**Work request**
Every record listed below should be copied exactly.

** Opening Records to process block **

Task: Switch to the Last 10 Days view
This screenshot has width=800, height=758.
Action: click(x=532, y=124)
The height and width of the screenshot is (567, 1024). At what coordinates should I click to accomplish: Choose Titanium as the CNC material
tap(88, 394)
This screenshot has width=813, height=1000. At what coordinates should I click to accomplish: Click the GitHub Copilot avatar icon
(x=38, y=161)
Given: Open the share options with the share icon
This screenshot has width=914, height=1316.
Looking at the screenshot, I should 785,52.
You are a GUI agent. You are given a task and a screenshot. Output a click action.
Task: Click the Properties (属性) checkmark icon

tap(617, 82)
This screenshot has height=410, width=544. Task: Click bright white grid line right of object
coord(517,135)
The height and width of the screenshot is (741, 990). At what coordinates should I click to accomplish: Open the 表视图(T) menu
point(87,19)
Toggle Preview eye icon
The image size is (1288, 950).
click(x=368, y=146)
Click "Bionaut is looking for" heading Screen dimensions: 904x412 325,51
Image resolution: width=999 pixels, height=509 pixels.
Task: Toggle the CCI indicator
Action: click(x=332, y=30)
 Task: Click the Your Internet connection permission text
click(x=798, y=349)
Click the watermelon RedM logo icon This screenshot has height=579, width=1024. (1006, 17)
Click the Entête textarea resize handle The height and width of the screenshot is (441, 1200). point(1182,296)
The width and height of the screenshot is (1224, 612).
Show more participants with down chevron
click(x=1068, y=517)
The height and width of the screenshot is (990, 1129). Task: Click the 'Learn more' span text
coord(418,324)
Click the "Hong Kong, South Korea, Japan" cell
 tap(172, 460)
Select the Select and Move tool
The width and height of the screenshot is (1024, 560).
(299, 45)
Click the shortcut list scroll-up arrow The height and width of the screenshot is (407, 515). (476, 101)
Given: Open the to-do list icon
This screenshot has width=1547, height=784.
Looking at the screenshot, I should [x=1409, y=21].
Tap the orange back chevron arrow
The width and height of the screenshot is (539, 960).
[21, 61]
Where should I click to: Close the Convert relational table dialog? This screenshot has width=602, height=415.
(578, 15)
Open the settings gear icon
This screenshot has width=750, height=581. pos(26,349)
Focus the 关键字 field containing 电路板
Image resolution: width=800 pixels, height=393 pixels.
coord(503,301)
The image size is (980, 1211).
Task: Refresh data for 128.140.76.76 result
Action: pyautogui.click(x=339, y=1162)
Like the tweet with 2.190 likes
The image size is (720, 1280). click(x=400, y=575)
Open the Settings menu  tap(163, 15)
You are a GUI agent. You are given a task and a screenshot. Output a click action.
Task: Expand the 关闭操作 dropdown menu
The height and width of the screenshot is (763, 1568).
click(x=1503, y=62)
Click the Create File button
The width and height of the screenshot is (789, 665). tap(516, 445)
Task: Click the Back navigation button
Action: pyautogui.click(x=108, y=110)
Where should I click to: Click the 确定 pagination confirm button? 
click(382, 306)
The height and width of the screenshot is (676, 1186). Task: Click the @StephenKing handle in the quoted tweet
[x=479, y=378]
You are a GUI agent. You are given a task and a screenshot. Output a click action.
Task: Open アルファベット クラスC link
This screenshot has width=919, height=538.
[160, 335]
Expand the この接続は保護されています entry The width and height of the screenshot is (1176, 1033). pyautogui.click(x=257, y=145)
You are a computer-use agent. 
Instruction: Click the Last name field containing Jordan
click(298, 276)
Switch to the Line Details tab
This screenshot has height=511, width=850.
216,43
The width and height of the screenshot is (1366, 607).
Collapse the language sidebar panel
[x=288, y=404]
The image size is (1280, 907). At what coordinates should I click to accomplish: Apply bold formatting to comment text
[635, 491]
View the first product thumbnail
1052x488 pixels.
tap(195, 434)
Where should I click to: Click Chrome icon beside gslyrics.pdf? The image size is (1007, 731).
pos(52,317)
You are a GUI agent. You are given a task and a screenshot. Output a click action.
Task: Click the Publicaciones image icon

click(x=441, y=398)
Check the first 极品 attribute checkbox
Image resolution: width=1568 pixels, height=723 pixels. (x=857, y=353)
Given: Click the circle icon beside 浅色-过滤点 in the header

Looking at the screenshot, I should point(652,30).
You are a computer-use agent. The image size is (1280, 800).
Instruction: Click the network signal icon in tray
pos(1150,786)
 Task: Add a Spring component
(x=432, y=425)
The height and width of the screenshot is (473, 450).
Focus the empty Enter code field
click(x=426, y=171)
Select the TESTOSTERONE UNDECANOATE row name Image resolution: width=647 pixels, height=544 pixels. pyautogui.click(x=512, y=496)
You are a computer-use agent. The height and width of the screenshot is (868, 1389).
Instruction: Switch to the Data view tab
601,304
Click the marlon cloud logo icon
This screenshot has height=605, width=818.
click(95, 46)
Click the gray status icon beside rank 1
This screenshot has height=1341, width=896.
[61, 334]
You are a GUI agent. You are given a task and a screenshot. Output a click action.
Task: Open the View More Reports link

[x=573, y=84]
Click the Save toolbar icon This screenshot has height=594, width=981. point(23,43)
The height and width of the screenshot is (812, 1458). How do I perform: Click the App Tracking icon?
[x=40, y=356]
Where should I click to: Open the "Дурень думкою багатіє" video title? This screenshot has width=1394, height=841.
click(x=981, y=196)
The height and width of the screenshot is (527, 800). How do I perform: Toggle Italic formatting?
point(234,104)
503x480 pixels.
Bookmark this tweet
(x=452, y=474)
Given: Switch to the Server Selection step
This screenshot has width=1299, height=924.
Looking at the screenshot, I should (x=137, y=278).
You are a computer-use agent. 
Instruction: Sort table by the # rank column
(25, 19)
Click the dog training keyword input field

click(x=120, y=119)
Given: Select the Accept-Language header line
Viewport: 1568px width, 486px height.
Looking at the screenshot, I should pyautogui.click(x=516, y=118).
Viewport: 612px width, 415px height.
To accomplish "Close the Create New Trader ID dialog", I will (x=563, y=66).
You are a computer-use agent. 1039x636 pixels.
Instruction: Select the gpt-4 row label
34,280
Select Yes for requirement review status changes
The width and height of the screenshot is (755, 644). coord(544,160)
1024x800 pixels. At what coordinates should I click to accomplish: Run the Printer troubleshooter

** Closing Records to process block **

**Result below**
Task: Switch to the Last 10 Days view
This screenshot has width=800, height=758.
Action: click(x=532, y=124)
The height and width of the screenshot is (567, 1024). At what coordinates should I click to accomplish: Choose Titanium as the CNC material
tap(88, 394)
This screenshot has width=813, height=1000. At what coordinates should I click to accomplish: Click the GitHub Copilot avatar icon
(x=38, y=161)
Given: Open the share options with the share icon
This screenshot has width=914, height=1316.
Looking at the screenshot, I should 785,52.
You are a GUI agent. You are given a task and a screenshot. Output a click action.
Task: Click the Properties (属性) checkmark icon

tap(617, 82)
This screenshot has height=410, width=544. Task: Click bright white grid line right of object
coord(517,135)
The height and width of the screenshot is (741, 990). At what coordinates should I click to accomplish: Open the 表视图(T) menu
point(87,19)
Toggle Preview eye icon
The image size is (1288, 950).
click(x=368, y=146)
Click "Bionaut is looking for" heading Screen dimensions: 904x412 325,51
Image resolution: width=999 pixels, height=509 pixels.
Task: Toggle the CCI indicator
Action: click(x=332, y=30)
 Task: Click the Your Internet connection permission text
click(x=798, y=349)
Click the watermelon RedM logo icon This screenshot has height=579, width=1024. (1006, 17)
Click the Entête textarea resize handle The height and width of the screenshot is (441, 1200). point(1182,296)
The width and height of the screenshot is (1224, 612).
Show more participants with down chevron
click(x=1068, y=517)
The height and width of the screenshot is (990, 1129). Task: Click the 'Learn more' span text
coord(418,324)
Click the "Hong Kong, South Korea, Japan" cell
 tap(172, 460)
Select the Select and Move tool
The width and height of the screenshot is (1024, 560).
(299, 45)
Click the shortcut list scroll-up arrow The height and width of the screenshot is (407, 515). (476, 101)
Given: Open the to-do list icon
This screenshot has width=1547, height=784.
Looking at the screenshot, I should [x=1409, y=21].
Tap the orange back chevron arrow
The width and height of the screenshot is (539, 960).
[21, 61]
Where should I click to: Close the Convert relational table dialog? This screenshot has width=602, height=415.
(578, 15)
Open the settings gear icon
This screenshot has width=750, height=581. pos(26,349)
Focus the 关键字 field containing 电路板
Image resolution: width=800 pixels, height=393 pixels.
coord(503,301)
The image size is (980, 1211).
Task: Refresh data for 128.140.76.76 result
Action: pyautogui.click(x=339, y=1162)
Like the tweet with 2.190 likes
The image size is (720, 1280). click(x=400, y=575)
Open the Settings menu  tap(163, 15)
You are a GUI agent. You are given a task and a screenshot. Output a click action.
Task: Expand the 关闭操作 dropdown menu
The height and width of the screenshot is (763, 1568).
click(x=1503, y=62)
Click the Create File button
The width and height of the screenshot is (789, 665). tap(516, 445)
Task: Click the Back navigation button
Action: pyautogui.click(x=108, y=110)
Where should I click to: Click the 确定 pagination confirm button? 
click(382, 306)
The height and width of the screenshot is (676, 1186). Task: Click the @StephenKing handle in the quoted tweet
[x=479, y=378]
You are a GUI agent. You are given a task and a screenshot. Output a click action.
Task: Open アルファベット クラスC link
This screenshot has width=919, height=538.
[160, 335]
Expand the この接続は保護されています entry The width and height of the screenshot is (1176, 1033). pyautogui.click(x=257, y=145)
You are a computer-use agent. 
Instruction: Click the Last name field containing Jordan
click(298, 276)
Switch to the Line Details tab
This screenshot has height=511, width=850.
216,43
The width and height of the screenshot is (1366, 607).
Collapse the language sidebar panel
[x=288, y=404]
The image size is (1280, 907). At what coordinates should I click to accomplish: Apply bold formatting to comment text
[635, 491]
View the first product thumbnail
1052x488 pixels.
tap(195, 434)
Where should I click to: Click Chrome icon beside gslyrics.pdf? The image size is (1007, 731).
pos(52,317)
You are a GUI agent. You are given a task and a screenshot. Output a click action.
Task: Click the Publicaciones image icon

click(x=441, y=398)
Check the first 极品 attribute checkbox
Image resolution: width=1568 pixels, height=723 pixels. (x=857, y=353)
Given: Click the circle icon beside 浅色-过滤点 in the header

Looking at the screenshot, I should point(652,30).
You are a computer-use agent. The image size is (1280, 800).
Instruction: Click the network signal icon in tray
pos(1150,786)
 Task: Add a Spring component
(x=432, y=425)
The height and width of the screenshot is (473, 450).
Focus the empty Enter code field
click(x=426, y=171)
Select the TESTOSTERONE UNDECANOATE row name Image resolution: width=647 pixels, height=544 pixels. pyautogui.click(x=512, y=496)
You are a computer-use agent. The height and width of the screenshot is (868, 1389).
Instruction: Switch to the Data view tab
601,304
Click the marlon cloud logo icon
This screenshot has height=605, width=818.
click(95, 46)
Click the gray status icon beside rank 1
This screenshot has height=1341, width=896.
[61, 334]
You are a GUI agent. You are given a task and a screenshot. Output a click action.
Task: Open the View More Reports link

[x=573, y=84]
Click the Save toolbar icon This screenshot has height=594, width=981. point(23,43)
The height and width of the screenshot is (812, 1458). How do I perform: Click the App Tracking icon?
[x=40, y=356]
Where should I click to: Open the "Дурень думкою багатіє" video title? This screenshot has width=1394, height=841.
click(x=981, y=196)
The height and width of the screenshot is (527, 800). How do I perform: Toggle Italic formatting?
point(234,104)
503x480 pixels.
Bookmark this tweet
(x=452, y=474)
Given: Switch to the Server Selection step
This screenshot has width=1299, height=924.
Looking at the screenshot, I should (x=137, y=278).
You are a computer-use agent. 
Instruction: Sort table by the # rank column
(25, 19)
Click the dog training keyword input field

click(x=120, y=119)
Given: Select the Accept-Language header line
Viewport: 1568px width, 486px height.
Looking at the screenshot, I should pyautogui.click(x=516, y=118).
Viewport: 612px width, 415px height.
To accomplish "Close the Create New Trader ID dialog", I will (x=563, y=66).
You are a computer-use agent. 1039x636 pixels.
Instruction: Select the gpt-4 row label
34,280
Select Yes for requirement review status changes
The width and height of the screenshot is (755, 644). coord(544,160)
1024x800 pixels. At what coordinates should I click to accomplish: Run the Printer troubleshooter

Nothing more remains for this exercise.